HATTIESBURG — Rachel Westley often spends two Saturdays a month strolling the aisles of the Hattiesburg library, looking for books.
An avid reader, Westley said since economic downtown, she and her family have limited bookstore trips in exchange for library excursions.
“I wouldn’t be able to read as much as I wanted to if it weren’t for the library,” said Westley, who lives in Hattiesburg. “I’ve always been a patron of the library.”
Even during budget cuts, library officials say they are making accommodations to meet the needs of an increased clientele — a component they attribute to the harsh economy.
Nationwide, library visits are up 10 percent from 2006, according to the American Library Association. Pamela Pridgen, director of the Library of Hattiesburg, Petal and Forrest County, said her staff began reporting more people checking out books, DVDs and magazines and using the facility’s free Internet as early as June.
According to recent statistics, the library reported a 1 percent increase in visits from 2008 to 2007. The Hattiesburg and Petal locations had 87,011 visits between October to January.
“From a visual standpoint we certainly see the library filled with people,” Pridgen said. “At the same time, libraries are feeling the crunch of the economy and we’re trying to be more effective.”
Pridgen said the library has slashed about $7,000 of its current $1.9 million budget. The cutbacks have caused the library to leave four part-time positions unfilled.
“Every penny counts here,” Pridgen said. “We are trying to use our resources wisely. We’re trying to be very conservative in our spending. We have not cut our budget for buying books and materials because they are in high demand.”
In Lamar County, library officials also report an increased clientele. However, the system also has cut more than $5,000 from its current budget. The library reported a total budget of 117,535 in 2007, compared to 166,044 in 2008.
Library Director Jeanne Crider said the system, with locations in Lumberton, Purvis, Sumrall and Oak Grove, has seen its largest increase in computer usage. According to 2008 statistics, the libraries reported 25,310 computer uses compared to 14,483 in 2007.
“I think what’s happening is people are turning their Internet services off and using the library,” Crider said. “There’s always people in our parking lot using the free wireless.”
To accommodate its added patrons, Crider said the library also has decided to leave several positions unfilled.
“We still do the best we can and I think we do a good job, despite (budget cuts),” she said.
Despite a 7 percent budget cut, Jones County library officials say they too have seen an increase in patrons. The Jones system’s annual budget of $500,000 and they have trimmed about $6,400.
Director Mary Louise Breland said the library system, which includes Laurel and Jones County locations, will open a new Ellisville library in May.

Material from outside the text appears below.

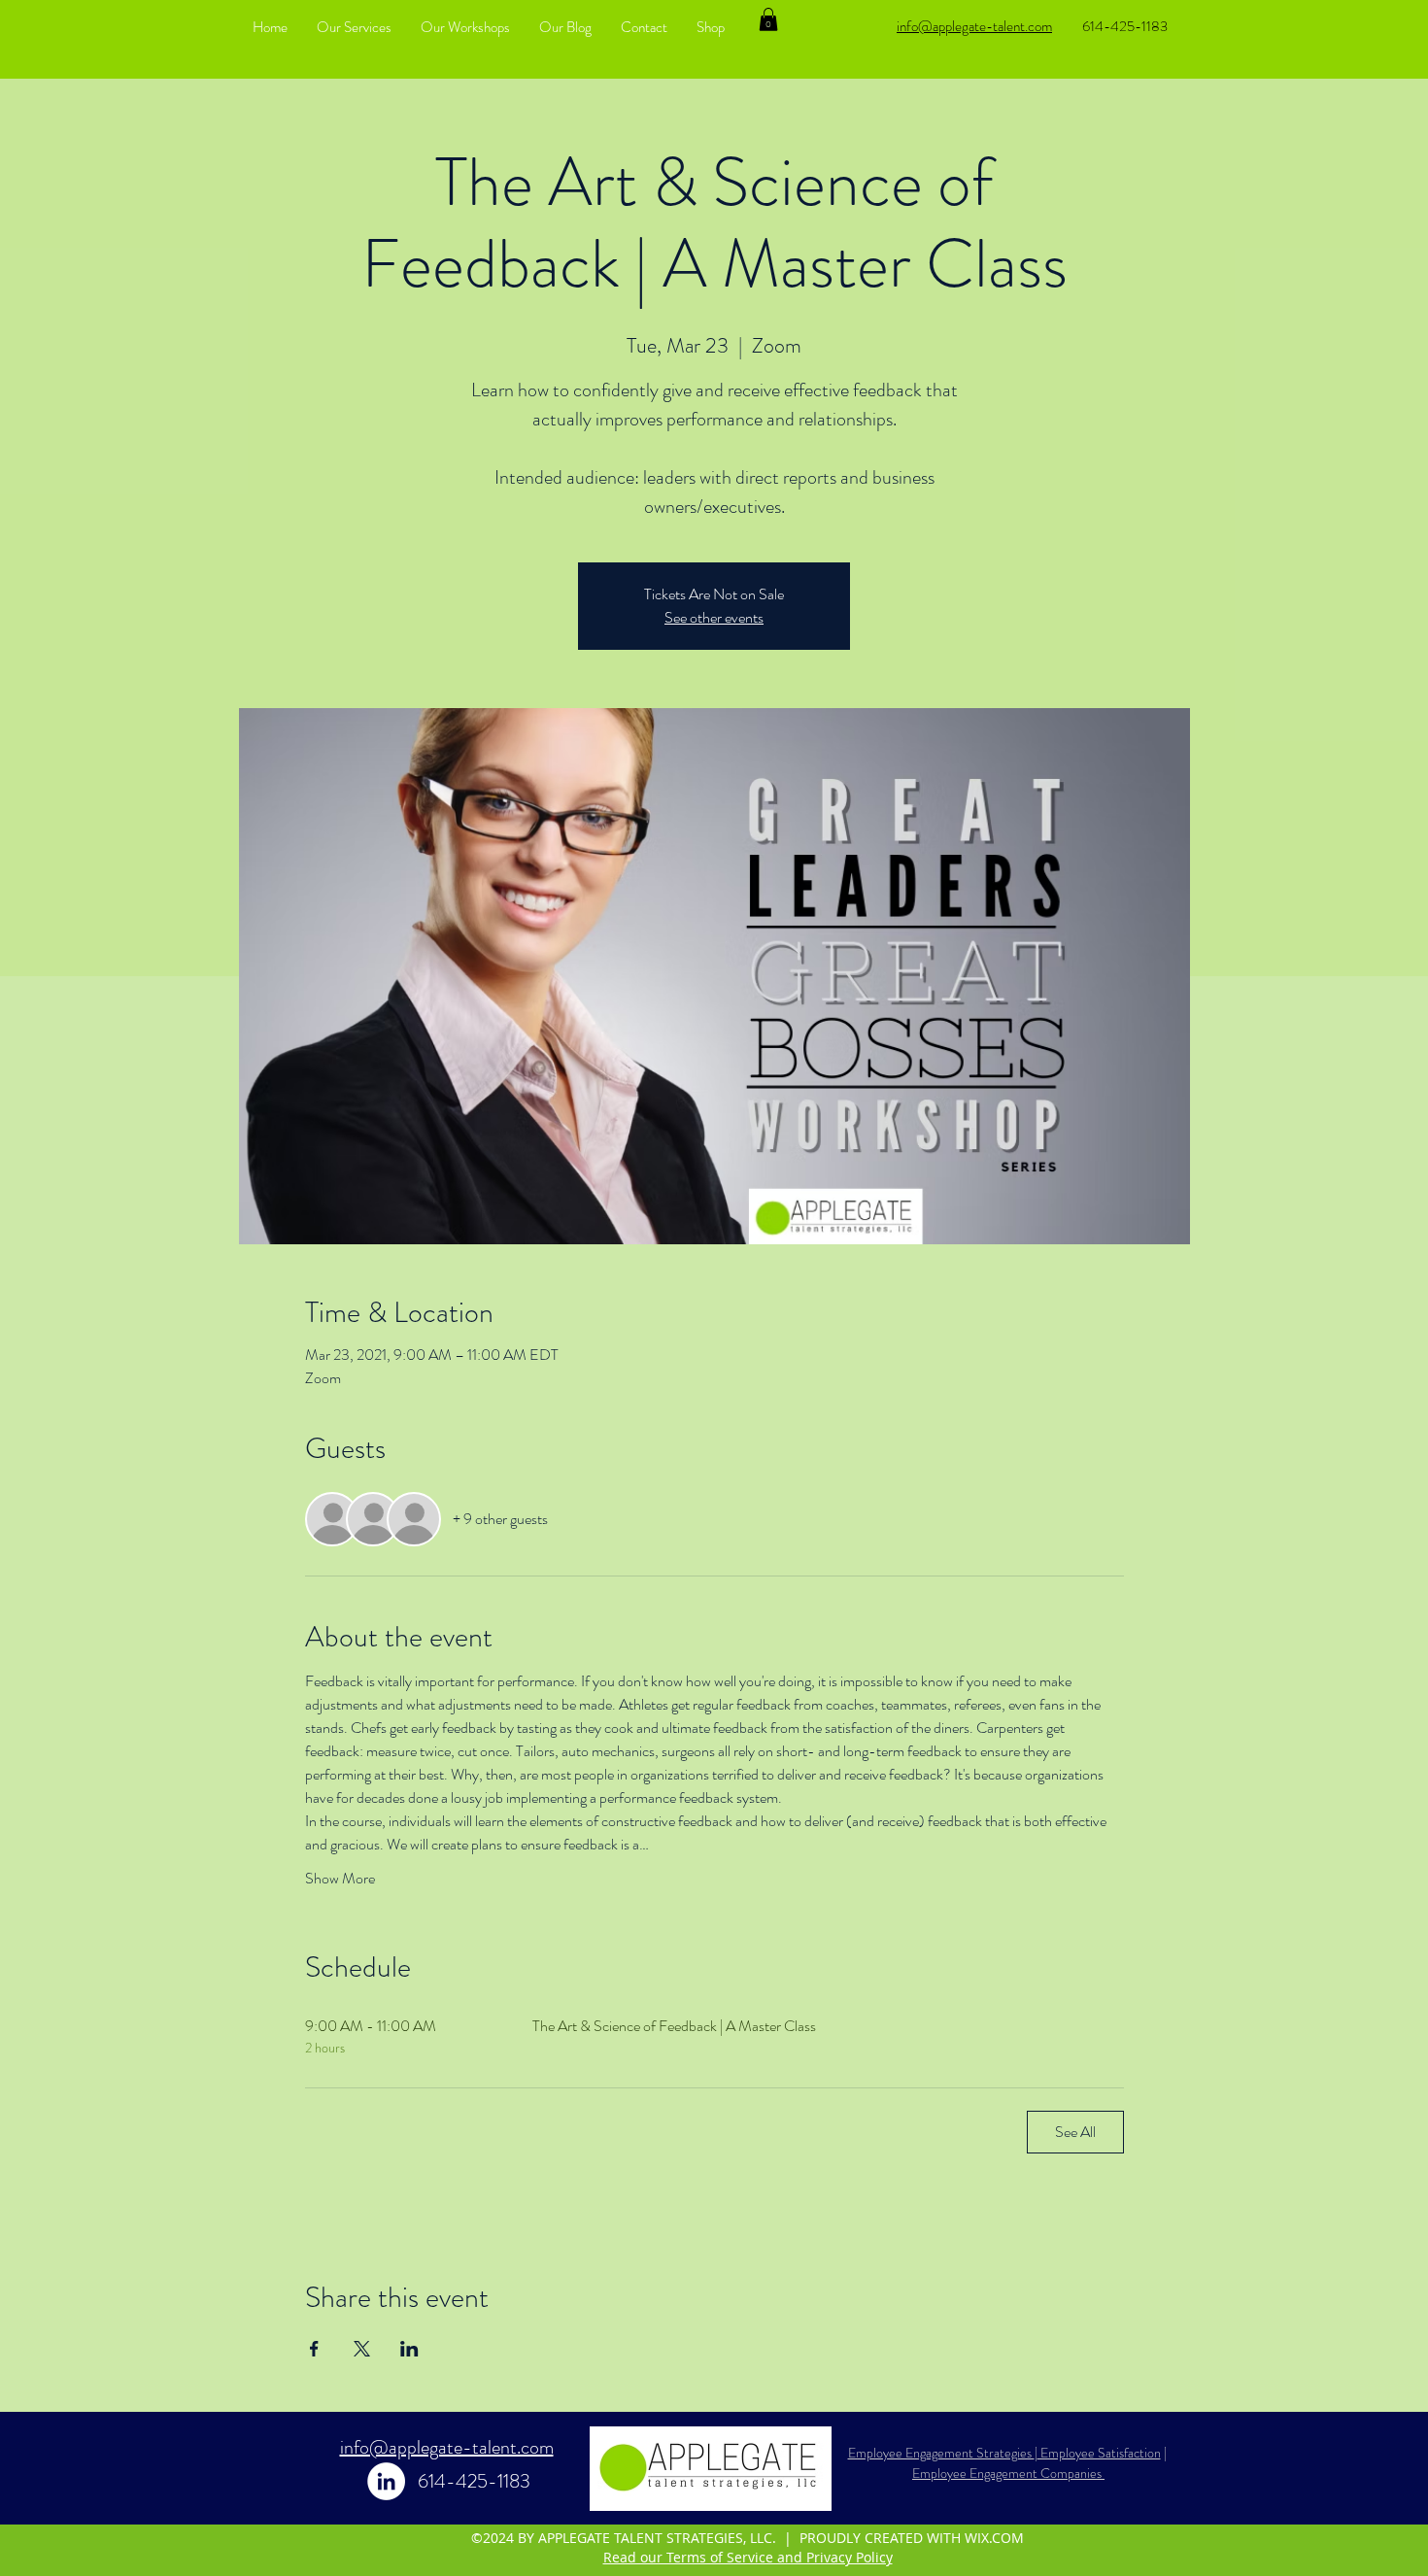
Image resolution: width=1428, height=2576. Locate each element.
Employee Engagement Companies (1008, 2473)
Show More (340, 1878)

The will accommodate growing needs of local customers, Breland said.
“We have a lot of people using the library; they’re (checking out) more movies, audio books and everything that people can share apparently,” she said, adding that past and recent statistics were not available. “We just recently started gathering stats due to the increase,” Breland said.
She said the library is leaving positions unfilled and freezing salaries to accommodate a bigger crowd.
“I didn’t anticipate the increase in library use,” Breland said. “A lot of people are checking books out rather than purchasing them.”